C’est une nouvelle pandémie, avec des politiques et des dynamiques nouvelles. Mais nous ne pouvons pas laisser la distanciation physique nous pousser à l’inaction. Au contraire, le fait qu’il soit bien plus compliqué de s’organiser dans le monde physique est compensé par la facilité avec laquelle nous pouvons échanger des informations, créer de nouveaux liens qui transcendent les frontières et les mouvements, coordonner nos actions, et forger de nouveaux réseaux transnationaux dans notre monde interconnecté.

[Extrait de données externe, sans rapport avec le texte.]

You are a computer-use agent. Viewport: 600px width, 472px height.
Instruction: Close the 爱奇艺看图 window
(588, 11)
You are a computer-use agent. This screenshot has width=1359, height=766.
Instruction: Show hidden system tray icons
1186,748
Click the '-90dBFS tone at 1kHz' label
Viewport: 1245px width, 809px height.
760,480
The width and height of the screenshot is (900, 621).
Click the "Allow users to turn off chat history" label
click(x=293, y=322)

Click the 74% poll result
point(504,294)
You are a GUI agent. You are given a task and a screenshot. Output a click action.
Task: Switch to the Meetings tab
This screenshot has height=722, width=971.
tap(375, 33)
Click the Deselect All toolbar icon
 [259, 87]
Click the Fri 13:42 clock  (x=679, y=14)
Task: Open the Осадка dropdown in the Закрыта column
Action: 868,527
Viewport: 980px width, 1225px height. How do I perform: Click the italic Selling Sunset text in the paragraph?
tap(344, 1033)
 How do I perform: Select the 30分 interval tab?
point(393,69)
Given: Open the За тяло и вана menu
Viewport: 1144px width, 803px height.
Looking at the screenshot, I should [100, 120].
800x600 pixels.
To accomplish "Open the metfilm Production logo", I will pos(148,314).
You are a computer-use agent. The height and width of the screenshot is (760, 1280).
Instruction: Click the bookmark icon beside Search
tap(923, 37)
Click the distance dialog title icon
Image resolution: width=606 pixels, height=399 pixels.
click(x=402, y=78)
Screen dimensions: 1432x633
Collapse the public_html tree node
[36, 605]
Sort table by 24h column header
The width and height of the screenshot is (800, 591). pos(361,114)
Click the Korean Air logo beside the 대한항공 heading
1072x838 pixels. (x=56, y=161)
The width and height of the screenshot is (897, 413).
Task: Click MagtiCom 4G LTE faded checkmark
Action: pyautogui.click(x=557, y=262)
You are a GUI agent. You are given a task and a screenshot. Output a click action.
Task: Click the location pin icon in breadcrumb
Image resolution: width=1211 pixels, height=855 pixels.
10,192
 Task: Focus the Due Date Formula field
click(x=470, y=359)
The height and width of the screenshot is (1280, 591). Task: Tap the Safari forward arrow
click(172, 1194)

A minima, cette « distanciation sociale » prolongée devrait nous faire prendre conscience que nos actions (et nos inactions) ont des conséquences de vie ou de mort sur les autres, dans nos communautés et dans nos sociétés, et même dans le monde. Notre réflexion sur nos obligations les uns envers les autres, et sur nos actes, doit aller au-delà de cette pandémie. Prenons la justice climatique ou l’inégal ordre économique mondial. Ce que nous attendons, dans les pays du Nord, de nous-même ainsi que des pouvoirs publics, influence, dans les pays du Sud, la qualité de vie et les choix. Ce que nous pourrions tirer de mieux de ce désastre mondial serait, pour paraphraser Pablo Neruda, de prendre bien plus conscience d’être des humains différents mais égaux, de croire en notre destinée commune, et d’agir.